What to do
Can you print, unchanged, the lines of the records below from the line containing "1366x644 pixels. Task: Click" up to and including the line containing "will tap(840, 297)."?

Stored data:
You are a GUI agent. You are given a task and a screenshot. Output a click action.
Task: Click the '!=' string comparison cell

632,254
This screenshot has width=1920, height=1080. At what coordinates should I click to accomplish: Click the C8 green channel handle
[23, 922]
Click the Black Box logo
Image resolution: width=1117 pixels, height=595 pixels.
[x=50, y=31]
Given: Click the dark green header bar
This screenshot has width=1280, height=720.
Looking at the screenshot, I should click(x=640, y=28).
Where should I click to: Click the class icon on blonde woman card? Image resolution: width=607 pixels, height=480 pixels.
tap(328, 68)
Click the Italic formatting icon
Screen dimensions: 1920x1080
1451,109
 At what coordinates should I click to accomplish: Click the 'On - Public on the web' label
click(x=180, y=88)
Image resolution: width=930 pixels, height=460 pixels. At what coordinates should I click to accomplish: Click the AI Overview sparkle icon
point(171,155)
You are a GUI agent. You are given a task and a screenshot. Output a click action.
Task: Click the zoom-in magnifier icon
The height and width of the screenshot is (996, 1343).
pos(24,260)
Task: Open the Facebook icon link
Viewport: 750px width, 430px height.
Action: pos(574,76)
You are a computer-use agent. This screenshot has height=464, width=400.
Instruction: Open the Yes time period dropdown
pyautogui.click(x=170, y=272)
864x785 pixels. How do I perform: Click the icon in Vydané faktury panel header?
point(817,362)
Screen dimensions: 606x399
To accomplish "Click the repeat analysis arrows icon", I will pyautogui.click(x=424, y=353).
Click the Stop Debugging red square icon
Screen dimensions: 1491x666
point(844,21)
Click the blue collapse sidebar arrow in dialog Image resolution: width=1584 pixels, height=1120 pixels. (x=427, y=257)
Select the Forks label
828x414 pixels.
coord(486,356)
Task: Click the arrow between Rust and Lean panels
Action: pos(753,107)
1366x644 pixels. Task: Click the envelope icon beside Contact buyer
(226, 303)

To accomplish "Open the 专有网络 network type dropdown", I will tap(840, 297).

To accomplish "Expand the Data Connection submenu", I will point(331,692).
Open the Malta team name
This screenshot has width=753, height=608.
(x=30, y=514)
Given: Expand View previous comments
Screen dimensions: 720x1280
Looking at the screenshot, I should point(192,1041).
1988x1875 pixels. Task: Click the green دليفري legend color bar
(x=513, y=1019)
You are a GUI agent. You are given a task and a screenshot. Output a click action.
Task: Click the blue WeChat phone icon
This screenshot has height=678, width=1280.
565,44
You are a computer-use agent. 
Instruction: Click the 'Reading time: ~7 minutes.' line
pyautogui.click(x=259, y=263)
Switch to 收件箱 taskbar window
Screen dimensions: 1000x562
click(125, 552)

Finished answer
1366x644 pixels. Task: Click the envelope icon beside Contact buyer
(226, 303)

To accomplish "Open the 专有网络 network type dropdown", I will tap(840, 297).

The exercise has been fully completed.